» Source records
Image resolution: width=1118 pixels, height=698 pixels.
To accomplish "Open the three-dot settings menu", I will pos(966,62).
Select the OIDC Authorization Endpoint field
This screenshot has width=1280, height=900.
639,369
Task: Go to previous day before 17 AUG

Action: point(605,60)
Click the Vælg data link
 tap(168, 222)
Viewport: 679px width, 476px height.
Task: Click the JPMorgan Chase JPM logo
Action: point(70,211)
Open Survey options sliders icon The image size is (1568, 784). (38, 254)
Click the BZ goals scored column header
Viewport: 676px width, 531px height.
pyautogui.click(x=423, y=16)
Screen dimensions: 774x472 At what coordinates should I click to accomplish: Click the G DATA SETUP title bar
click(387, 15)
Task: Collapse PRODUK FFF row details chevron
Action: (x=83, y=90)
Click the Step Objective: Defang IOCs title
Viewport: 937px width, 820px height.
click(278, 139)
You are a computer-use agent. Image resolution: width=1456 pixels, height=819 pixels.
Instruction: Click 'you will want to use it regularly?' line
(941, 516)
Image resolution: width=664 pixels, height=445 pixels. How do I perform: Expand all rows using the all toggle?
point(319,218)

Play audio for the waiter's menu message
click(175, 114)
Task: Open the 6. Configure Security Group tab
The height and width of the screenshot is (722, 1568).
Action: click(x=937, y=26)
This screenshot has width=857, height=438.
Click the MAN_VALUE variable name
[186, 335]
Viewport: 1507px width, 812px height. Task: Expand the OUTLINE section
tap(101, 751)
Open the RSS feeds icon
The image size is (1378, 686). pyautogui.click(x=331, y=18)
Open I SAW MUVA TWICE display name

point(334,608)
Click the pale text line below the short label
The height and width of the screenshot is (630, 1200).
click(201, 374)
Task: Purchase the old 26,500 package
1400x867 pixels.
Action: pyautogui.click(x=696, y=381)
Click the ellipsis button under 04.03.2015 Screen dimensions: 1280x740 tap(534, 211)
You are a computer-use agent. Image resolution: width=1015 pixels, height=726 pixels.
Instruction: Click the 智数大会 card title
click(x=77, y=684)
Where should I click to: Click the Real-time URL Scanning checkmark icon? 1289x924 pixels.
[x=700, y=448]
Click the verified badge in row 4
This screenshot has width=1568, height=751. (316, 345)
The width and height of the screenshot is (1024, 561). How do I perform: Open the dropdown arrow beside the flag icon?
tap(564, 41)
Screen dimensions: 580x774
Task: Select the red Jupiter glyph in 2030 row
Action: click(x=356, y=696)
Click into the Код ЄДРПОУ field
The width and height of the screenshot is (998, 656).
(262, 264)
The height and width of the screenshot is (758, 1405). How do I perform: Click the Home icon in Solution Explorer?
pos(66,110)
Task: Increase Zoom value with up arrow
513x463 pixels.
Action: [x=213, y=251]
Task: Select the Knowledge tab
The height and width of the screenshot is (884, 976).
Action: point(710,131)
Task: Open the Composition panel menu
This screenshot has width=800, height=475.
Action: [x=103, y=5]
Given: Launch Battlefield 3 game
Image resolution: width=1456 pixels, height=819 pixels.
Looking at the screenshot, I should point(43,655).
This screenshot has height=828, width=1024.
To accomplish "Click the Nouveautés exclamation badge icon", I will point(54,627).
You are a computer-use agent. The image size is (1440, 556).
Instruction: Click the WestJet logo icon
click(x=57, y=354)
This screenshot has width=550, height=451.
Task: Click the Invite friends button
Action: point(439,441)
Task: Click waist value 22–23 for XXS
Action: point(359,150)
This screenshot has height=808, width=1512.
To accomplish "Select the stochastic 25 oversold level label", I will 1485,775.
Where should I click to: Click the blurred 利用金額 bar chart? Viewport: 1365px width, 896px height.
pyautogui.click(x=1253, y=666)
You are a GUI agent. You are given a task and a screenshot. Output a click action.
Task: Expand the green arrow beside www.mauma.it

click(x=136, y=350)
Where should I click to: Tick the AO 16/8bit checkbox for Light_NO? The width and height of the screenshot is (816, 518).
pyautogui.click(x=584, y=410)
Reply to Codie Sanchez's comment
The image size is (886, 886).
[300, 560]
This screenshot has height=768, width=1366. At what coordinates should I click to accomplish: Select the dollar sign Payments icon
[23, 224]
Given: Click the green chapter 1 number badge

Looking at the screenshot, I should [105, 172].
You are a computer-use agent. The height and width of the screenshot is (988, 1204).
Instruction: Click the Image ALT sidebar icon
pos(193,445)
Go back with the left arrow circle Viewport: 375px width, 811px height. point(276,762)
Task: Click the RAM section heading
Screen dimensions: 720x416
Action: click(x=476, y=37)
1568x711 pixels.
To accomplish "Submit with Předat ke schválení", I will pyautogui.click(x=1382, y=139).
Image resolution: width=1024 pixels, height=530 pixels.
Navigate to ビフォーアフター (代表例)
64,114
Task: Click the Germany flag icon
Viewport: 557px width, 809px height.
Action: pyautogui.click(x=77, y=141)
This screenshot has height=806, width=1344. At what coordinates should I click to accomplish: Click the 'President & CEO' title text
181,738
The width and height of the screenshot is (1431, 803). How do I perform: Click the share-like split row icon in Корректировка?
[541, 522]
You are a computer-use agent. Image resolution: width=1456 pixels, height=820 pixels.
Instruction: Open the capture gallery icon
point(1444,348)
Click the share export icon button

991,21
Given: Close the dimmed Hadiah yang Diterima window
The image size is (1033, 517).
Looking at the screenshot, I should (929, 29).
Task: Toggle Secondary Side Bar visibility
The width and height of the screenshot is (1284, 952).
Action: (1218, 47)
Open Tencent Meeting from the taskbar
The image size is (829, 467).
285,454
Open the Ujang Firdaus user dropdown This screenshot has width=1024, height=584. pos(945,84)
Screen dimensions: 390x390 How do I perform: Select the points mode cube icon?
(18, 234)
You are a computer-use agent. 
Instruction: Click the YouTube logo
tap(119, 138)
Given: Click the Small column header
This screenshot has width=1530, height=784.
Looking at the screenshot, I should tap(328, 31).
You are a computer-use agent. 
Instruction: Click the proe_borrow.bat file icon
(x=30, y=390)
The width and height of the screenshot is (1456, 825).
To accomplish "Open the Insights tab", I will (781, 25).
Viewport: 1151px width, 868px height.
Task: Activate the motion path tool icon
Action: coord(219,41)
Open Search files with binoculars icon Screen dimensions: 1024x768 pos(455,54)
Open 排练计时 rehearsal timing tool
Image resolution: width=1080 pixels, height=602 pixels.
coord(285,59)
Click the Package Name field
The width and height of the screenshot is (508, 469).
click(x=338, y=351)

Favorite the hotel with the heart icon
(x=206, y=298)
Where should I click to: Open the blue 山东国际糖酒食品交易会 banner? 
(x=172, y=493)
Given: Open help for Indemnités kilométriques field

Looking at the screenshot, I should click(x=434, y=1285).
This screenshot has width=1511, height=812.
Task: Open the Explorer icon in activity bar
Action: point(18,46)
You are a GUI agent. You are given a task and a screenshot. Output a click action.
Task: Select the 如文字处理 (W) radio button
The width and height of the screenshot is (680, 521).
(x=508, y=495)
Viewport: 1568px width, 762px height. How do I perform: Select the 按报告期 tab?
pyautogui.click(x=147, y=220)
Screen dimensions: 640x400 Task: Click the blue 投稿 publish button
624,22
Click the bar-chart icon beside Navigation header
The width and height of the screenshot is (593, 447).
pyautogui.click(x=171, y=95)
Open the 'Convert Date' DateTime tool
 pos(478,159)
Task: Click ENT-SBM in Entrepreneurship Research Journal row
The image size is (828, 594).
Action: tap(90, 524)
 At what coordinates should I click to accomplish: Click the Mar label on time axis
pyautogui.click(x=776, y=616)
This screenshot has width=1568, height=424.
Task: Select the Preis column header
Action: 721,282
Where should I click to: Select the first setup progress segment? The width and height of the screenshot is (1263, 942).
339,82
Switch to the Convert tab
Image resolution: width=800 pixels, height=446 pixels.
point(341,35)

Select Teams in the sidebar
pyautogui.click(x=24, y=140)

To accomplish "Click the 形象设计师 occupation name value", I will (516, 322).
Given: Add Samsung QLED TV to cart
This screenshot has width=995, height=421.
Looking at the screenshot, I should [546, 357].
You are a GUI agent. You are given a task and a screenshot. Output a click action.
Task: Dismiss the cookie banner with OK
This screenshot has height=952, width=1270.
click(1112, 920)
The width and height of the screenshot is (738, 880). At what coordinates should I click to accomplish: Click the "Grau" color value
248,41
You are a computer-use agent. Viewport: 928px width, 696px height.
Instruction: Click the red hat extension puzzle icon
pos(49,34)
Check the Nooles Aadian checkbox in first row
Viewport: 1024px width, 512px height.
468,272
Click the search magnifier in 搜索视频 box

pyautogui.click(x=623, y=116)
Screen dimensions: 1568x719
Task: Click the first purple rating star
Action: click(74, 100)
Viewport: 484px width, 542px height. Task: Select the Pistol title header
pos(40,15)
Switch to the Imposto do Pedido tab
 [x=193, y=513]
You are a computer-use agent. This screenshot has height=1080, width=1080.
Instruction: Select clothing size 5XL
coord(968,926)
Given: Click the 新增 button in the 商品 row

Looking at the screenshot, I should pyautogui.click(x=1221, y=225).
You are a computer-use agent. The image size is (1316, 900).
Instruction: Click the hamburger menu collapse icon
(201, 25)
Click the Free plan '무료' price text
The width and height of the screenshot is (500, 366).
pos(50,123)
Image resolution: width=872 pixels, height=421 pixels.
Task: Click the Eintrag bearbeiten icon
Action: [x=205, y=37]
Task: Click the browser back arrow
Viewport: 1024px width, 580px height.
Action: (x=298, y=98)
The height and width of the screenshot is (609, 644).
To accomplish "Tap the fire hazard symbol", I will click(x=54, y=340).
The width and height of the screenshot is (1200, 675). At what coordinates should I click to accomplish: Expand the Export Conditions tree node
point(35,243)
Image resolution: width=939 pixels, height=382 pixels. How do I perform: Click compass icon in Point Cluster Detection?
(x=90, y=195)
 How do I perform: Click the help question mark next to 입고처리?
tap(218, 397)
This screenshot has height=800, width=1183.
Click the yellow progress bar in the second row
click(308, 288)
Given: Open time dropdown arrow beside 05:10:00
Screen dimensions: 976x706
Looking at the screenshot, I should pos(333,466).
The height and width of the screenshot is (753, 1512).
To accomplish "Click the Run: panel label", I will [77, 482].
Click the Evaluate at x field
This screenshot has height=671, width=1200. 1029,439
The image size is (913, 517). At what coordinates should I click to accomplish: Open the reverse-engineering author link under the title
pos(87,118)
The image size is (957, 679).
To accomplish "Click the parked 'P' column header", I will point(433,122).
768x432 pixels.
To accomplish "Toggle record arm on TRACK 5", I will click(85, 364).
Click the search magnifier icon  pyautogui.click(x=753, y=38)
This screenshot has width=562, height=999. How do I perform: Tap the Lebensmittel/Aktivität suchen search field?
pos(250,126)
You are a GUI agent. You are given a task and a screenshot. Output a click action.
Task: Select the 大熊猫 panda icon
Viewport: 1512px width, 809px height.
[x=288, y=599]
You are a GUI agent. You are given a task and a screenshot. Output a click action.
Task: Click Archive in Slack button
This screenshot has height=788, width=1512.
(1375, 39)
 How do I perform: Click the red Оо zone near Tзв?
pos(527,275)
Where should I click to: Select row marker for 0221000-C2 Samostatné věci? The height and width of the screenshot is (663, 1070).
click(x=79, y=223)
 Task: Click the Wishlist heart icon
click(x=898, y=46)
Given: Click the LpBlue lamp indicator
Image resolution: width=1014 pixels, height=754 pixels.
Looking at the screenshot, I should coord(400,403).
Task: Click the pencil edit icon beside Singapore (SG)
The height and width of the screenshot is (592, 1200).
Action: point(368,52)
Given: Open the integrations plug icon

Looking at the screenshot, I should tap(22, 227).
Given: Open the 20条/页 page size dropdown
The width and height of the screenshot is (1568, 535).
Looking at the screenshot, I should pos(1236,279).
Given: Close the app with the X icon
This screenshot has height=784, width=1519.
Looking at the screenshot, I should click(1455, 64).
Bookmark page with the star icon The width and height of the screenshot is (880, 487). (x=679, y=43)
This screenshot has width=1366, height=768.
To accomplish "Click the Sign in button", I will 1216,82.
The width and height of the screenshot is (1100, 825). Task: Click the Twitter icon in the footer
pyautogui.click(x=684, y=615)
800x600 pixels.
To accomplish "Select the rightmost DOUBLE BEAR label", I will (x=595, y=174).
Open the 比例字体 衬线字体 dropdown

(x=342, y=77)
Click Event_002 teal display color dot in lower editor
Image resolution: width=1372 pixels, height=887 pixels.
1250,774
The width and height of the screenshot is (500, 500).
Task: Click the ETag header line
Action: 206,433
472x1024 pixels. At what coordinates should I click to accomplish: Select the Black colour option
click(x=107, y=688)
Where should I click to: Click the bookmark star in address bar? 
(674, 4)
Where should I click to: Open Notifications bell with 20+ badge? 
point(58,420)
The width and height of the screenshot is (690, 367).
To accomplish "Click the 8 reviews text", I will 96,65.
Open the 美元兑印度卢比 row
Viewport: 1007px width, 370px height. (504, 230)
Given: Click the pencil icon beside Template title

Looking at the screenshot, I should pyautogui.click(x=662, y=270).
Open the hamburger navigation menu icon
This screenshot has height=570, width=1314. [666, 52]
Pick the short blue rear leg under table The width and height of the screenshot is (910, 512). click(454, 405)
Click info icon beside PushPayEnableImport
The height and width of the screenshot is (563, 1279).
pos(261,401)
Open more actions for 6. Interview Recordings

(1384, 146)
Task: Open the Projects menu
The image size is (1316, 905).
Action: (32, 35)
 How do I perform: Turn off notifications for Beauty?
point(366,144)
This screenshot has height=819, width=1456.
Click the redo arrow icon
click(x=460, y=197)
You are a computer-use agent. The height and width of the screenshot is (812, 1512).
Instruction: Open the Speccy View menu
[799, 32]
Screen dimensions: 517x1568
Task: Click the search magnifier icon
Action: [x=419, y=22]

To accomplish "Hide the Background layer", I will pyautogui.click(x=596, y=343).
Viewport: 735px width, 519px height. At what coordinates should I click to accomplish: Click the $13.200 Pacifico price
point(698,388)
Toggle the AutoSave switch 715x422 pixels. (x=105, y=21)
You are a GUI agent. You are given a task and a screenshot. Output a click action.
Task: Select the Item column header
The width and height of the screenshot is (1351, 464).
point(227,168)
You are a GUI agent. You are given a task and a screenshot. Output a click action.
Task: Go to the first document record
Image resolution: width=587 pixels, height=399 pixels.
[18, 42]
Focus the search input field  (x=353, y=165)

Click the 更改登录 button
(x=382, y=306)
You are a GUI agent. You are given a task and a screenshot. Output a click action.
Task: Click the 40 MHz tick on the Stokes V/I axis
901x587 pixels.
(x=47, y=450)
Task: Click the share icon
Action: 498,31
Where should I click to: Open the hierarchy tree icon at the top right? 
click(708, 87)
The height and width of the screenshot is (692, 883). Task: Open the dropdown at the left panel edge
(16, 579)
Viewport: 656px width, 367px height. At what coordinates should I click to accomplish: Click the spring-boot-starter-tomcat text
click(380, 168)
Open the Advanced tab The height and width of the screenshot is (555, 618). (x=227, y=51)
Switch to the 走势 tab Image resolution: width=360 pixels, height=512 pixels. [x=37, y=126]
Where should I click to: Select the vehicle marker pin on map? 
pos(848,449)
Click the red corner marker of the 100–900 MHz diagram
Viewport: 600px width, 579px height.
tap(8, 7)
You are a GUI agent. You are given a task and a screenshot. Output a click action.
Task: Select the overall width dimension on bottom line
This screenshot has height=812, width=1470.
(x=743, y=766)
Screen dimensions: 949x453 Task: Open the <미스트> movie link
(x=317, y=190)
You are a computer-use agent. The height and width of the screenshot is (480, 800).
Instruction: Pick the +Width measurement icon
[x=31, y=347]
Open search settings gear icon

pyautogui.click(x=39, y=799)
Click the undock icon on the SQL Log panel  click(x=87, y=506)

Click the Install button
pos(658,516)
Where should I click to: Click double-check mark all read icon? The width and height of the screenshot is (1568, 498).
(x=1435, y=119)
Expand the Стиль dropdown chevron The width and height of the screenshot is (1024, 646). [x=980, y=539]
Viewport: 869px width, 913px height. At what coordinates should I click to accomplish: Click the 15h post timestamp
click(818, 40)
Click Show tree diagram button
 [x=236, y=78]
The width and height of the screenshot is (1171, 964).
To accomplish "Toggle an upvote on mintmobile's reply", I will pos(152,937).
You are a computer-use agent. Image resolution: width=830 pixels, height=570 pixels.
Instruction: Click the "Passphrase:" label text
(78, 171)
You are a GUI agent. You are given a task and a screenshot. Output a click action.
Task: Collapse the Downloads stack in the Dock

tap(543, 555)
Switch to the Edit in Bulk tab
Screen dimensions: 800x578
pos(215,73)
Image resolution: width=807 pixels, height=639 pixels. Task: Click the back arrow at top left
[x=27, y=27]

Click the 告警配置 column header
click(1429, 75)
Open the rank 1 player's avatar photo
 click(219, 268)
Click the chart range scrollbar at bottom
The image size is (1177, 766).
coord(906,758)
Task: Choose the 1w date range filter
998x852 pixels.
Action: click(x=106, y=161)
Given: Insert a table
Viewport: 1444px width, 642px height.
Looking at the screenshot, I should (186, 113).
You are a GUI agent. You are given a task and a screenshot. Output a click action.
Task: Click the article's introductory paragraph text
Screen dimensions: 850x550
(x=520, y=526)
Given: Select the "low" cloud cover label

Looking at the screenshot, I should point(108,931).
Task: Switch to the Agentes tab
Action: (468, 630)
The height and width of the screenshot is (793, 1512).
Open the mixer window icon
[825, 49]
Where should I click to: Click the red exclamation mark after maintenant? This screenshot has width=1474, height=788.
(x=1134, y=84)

» Brief
Once you find the line with "Given: Open the 20条/页 page size dropdown" above, print it and every line after it up to and including the line with "is (812, 1512).", exactly as written and nothing else.

» Exercise response
Given: Open the 20条/页 page size dropdown
The width and height of the screenshot is (1568, 535).
Looking at the screenshot, I should pos(1236,279).
Given: Close the app with the X icon
This screenshot has height=784, width=1519.
Looking at the screenshot, I should click(1455, 64).
Bookmark page with the star icon The width and height of the screenshot is (880, 487). (x=679, y=43)
This screenshot has width=1366, height=768.
To accomplish "Click the Sign in button", I will 1216,82.
The width and height of the screenshot is (1100, 825). Task: Click the Twitter icon in the footer
pyautogui.click(x=684, y=615)
800x600 pixels.
To accomplish "Select the rightmost DOUBLE BEAR label", I will (x=595, y=174).
Open the 比例字体 衬线字体 dropdown

(x=342, y=77)
Click Event_002 teal display color dot in lower editor
Image resolution: width=1372 pixels, height=887 pixels.
1250,774
The width and height of the screenshot is (500, 500).
Task: Click the ETag header line
Action: 206,433
472x1024 pixels. At what coordinates should I click to accomplish: Select the Black colour option
click(x=107, y=688)
Where should I click to: Click the bookmark star in address bar? 
(674, 4)
Where should I click to: Open Notifications bell with 20+ badge? 
point(58,420)
The width and height of the screenshot is (690, 367).
To accomplish "Click the 8 reviews text", I will 96,65.
Open the 美元兑印度卢比 row
Viewport: 1007px width, 370px height. (504, 230)
Given: Click the pencil icon beside Template title

Looking at the screenshot, I should pyautogui.click(x=662, y=270).
Open the hamburger navigation menu icon
This screenshot has height=570, width=1314. [666, 52]
Pick the short blue rear leg under table The width and height of the screenshot is (910, 512). click(454, 405)
Click info icon beside PushPayEnableImport
The height and width of the screenshot is (563, 1279).
pos(261,401)
Open more actions for 6. Interview Recordings

(1384, 146)
Task: Open the Projects menu
The image size is (1316, 905).
Action: (32, 35)
 How do I perform: Turn off notifications for Beauty?
point(366,144)
This screenshot has height=819, width=1456.
Click the redo arrow icon
click(x=460, y=197)
You are a computer-use agent. The height and width of the screenshot is (812, 1512).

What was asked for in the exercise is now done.